Po spokojnym styczniu, kiedy nie zanotowano żadnych prób umieszczania na taborze kolejowym graffiti, w lutym odnotowano kilka takich przypadków. Sprawcy najchętniej malowali elektryczne zespoły trakcyjne. Lubelska SOK zatrzymała 3 sprawców dewastacji taboru.
Piotr Stefaniuk, rzecznik prasowy Komendy Regionalnej Straży Ochrony Kolei w Lublinie, informuje „Rynek Kolejowy”, że w minionym miesiącu zanotowano 6 przypadków pomalowania jednostek taboru kolejowego. Sprawcy „pomazali” 5 EZT-ów, dwa wagony pasażerskie i szynobus.
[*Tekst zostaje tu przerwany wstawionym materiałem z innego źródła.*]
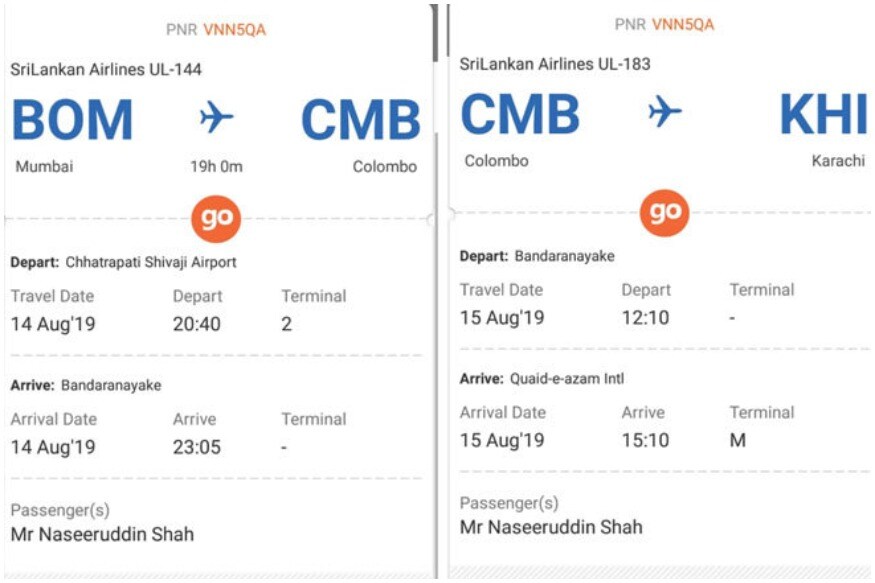This screenshot has height=583, width=875.
Task: Click the PNR VNN5QA code on left ticket
Action: [234, 30]
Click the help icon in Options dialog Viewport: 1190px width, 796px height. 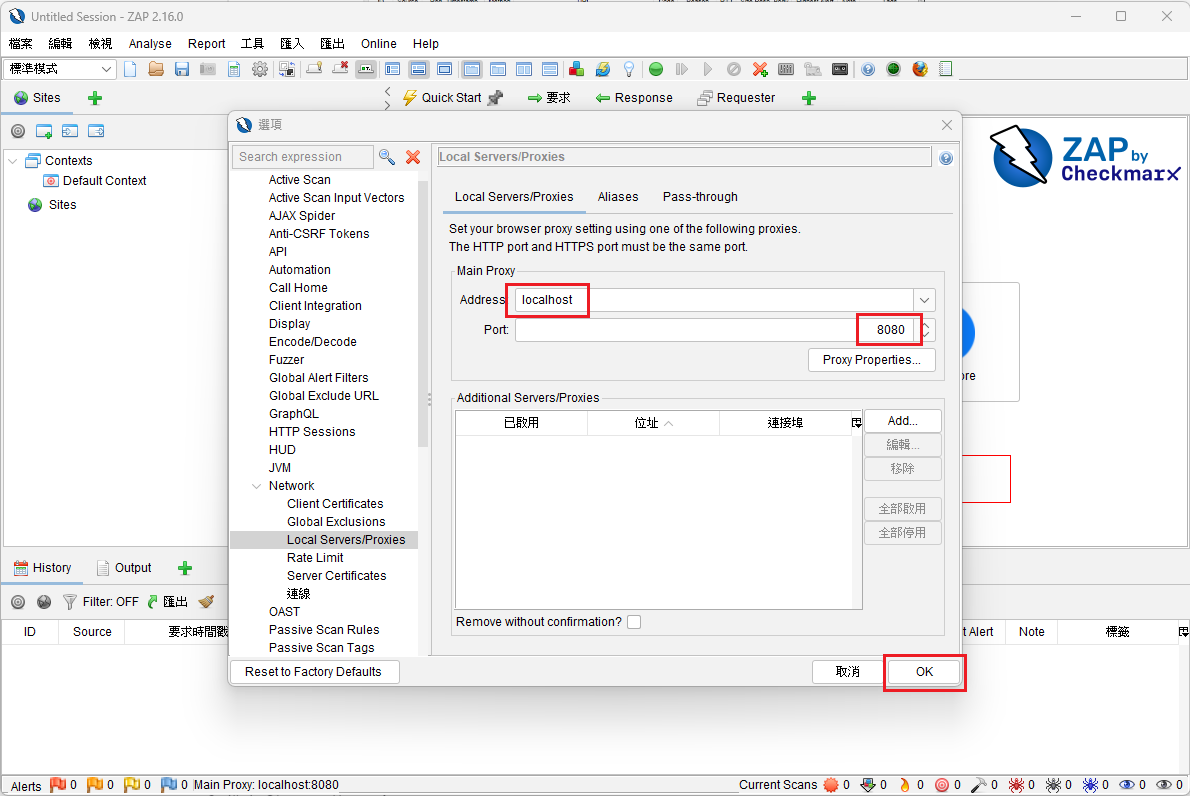[x=946, y=158]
Najczęściej do takich przypadków dochodziło w Lublinie (3 razy). Pozostałe przypadki odnotowano na stacji Dęblin (2) i Biała Podlaska (1). Na tej ostatniej stacji kolejowej, nocą 16/17 lutego br. nieznani sprawcy zamalowali powierzchnię 60 m kw. na dwóch jednostkach należących do Lubelskiego Zakładu Przewozów Regionalnych (EN57-1707 i EN57- 967).
Na gorącym uczynku ujęto trzech grafficiarzy
Jak podaje Piotr Stefaniuk, w minionym roku doszło do 31 przypadków malowania graffitti na jednostkach taboru kolejowego. Z powodu tych zdarzeń przewoźnicy oszacowali straty na 52 427 zł. Sprawcy pomalowali 20 składów ETZ, 13 wagonów pasażerskich i 4 szynobusy. Nie próbowano natomiast nie próbowano natomiast dewastować lokomotyw. Do zdarzeń najczęściej dochodziło w Lublinie (20 zdarzeń) i Łukowie (6 zdarzeń). Do kolejnych przypadków doszło na stacji Biała Podlaska, Bełżec, Kraśnik i na przystanku osobowym Stasin. W tym ostatnim przypadku sprawcy zatrzymali hamulcem bezpieczeństwa rozkładowy pociąg „Polesie” relacji Terespol – Chełm i w ciągu trzech minut (zanim skład ruszył ponownie) 6 osób w kominiarkach zamalowało ok. 15 m kw. pudła elektrycznego zespołu trakcyjnego.